Even her ruins[223] speak less emphatically of the melancholy fate of Greece than her extensive solitudes. Oppression has degraded her children, and broken her spirit. Hence those prodigious plains, which God hath given for their good, are neglected; hence, too, the beauteous seas are without a sail; the lands of ancient Sicyon so thinly peopled!
’Tis Greece, but living Greece no more! So coldly sweet, so deadly fair, We start—for soul is wanting there! Hers is the loveliness in death, That parts not quite with parting breath; But beauty with that fearful bloom, That hue which haunts it to the tomb— Expression’s last receding ray, A gilded halo, hovering round decay, The farewell beam of feeling past away; Spark of that flame, perchance of heavenly birth, Which gleams, but warms no more its cherished earth![224]
NO. XXX.—SIDON.
Phœnicia comprised Sidon, Tyre, Ptolemais, and Berytus. Its mountains were Libanus and Anti-Libanus. Its most ancient city was Sidon; which was an opulent city even at so early a period as that in which the Greeks are said to have lived upon acorns. It is situated on the shores of the Mediterranean, at a distance of about twenty miles from Tyre, and fifty from Damascus.
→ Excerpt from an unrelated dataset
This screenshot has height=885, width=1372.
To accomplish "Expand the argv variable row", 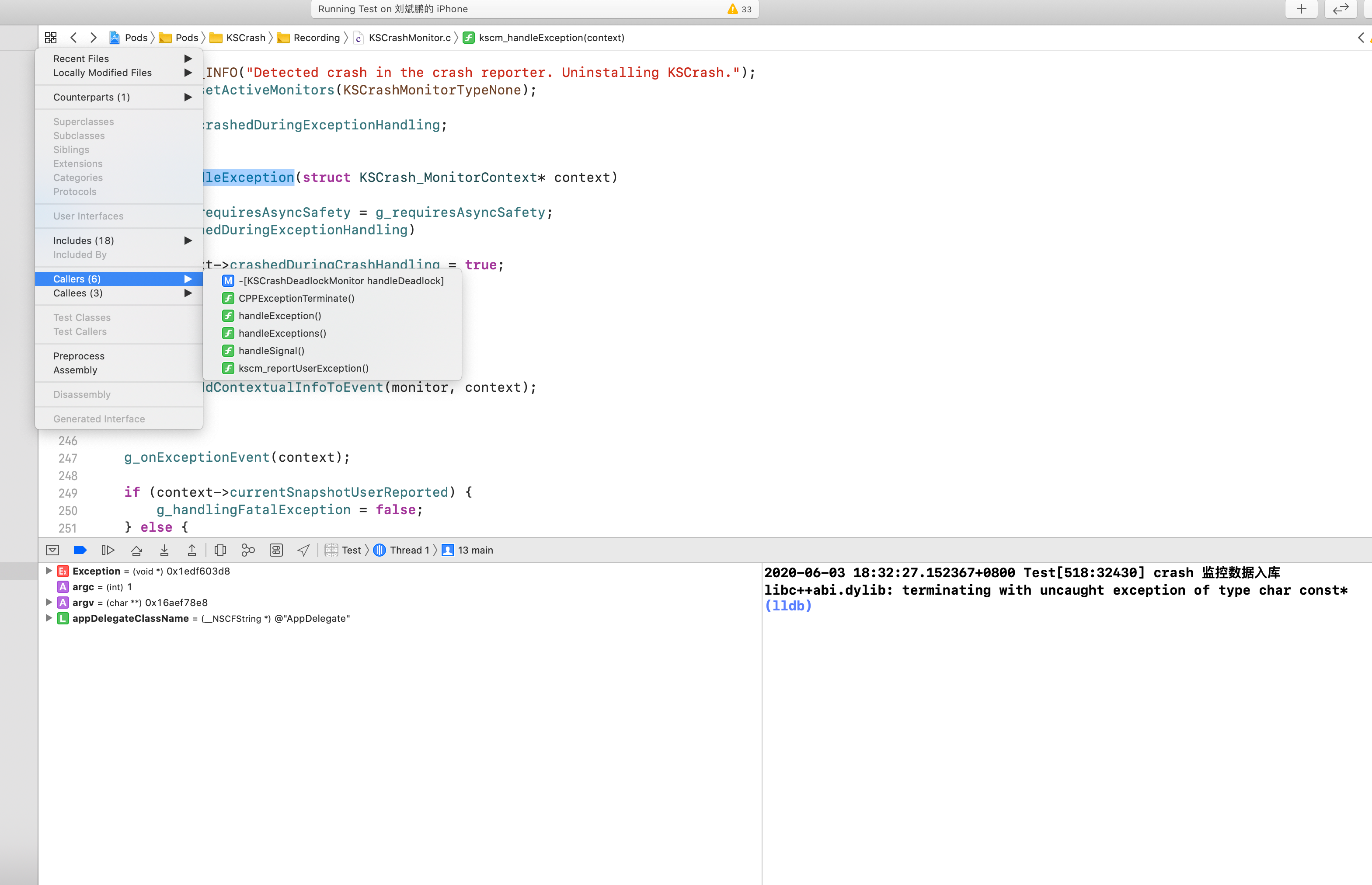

Sidon is supposed to have been built by Canaan’s first-born, whose name was Sidon[225]. It is, therefore, celebrated as the most ancient of the cities of Phœnicia. It is frequently mentioned in holy writ. It is named by Jacob[226], in his prophetic speech concerning the country which his sons were to inhabit; and it is stated as a place for some of the kings who were driven out by Joshua. Its remote origin, however, is perhaps still uncertain, though Justin speaks of it in the following manner:—“The nation of the Tyrians, descended from the Phœnicians, being shaken by an earthquake, and having abandoned their country, did first inhabit the Assyrian marsh; and, not long afterwards, the shore next unto the sea, where they built a city, and called it Sidon, from the abundance of fishes that were there: for the Phœnicians call a fish sidon. After the process of many years, being overcome by king Ascalon, they took shipping again, and built Tyre in the year before the destruction of Troy.”
“I cannot help thinking,” says Mr. Drummond, “that the city, called Tsidon by the Hebrews; Tsaid or Tsaida, by the Syrians; and Said or Saida, by the Arabians; originally received its name from the language of the last. The Tsidonians were celebrated for their skill in metallurgy, and for the art with which they worked in gold, silver, and brass. Much iron and brass existed in Phœnicia, and the possession of this country having been once intended for the tribe of Ashur, Moses said to that tribe, ‘under thy shoes shall be iron and brass:’ (Deut. xxxiii. 25.): that is, the soil under thy feet shall abound with iron and brass. Now I consider Sidon, or rather Saida, to have been so called from its abounding with saidi or saidan, viz. brass.”[227]